A couple that has communication or emotional connection problems will often be having mediocre sex or not even having sex at all.

It seems so logical that bad sex (or no sex) = bad relationship. It’s very easy to imagine that if I was having bad sex in my relationship, I would not be interested in sticking around. 

Bad sex or no sex is a deal-breaker for most people. I think this is totally sensible. Even mediocre sex feels about as satisfying as taking out the trash.

If two people can’t enjoy sex at all together, then they almost certainly don’t actually like each other.

However, just because bad sex = bad relationship, it does not mean that good sex = good relationship. Bad sex is a frantically-waving red flag that something is wrong. The good relationship green light is not good sex, but a mixture of independence, alignment, and trust.

Sex is like the dessert of a relationship. Because it won’t sustain you but sure is delicious? Or because it always attracts your attention first?

Sex is a great perk of a relationship. Haley and I sure enjoy it. I won’t pretend that we don’t feel better about our relationship when we are having especially good sex.

Sex can even help grow areas of your relationship, like communication and practicing vulnerability.

However, sex is not a shortcut to growth and connection. It will not drive your relationship or fix your problems.

Haley and I have found that it is best to stick to using communication, patience, and personal growth to work through obstacles and deepen our connection.

We still like to use sex to reconnect when feeling disjointed or upset about something. What we do, though, is choose to have sex after we work through a problem, rather than having sex instead of talking about it.

Quite a bit more fun to seal a compromise with sex than with a signature or handshake.

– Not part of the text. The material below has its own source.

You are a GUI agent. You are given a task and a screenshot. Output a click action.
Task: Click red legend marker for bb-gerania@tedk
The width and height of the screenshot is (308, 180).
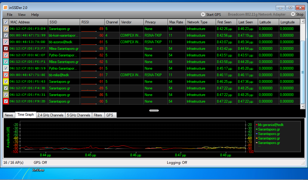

Another way that sex has benefited our relationship is by giving us an opportunity to explore ourselves, push boundaries, and learn new things about ourselves and each other. Every time we try something new, it grows our individual confidence and trust in each other. 

Benefit #2 of trying new things out in the bedroom —  it keeps sex from ever feeling routine.

Not allowing our sex life to get in a rut has been huge for keeping the connection we feel through it potent and powerful. Keeping sex fresh and interesting allows it to stay special and meaningful. That way, sex can still say “I love you” in the love language of physical touch.

Sex is certainly not that one Jenga block at the bottom holding up the rest of the relationship tower. It is, however, a wonderful perk of a healthy relationship that I fully plan on continuing to enjoy to its fullest.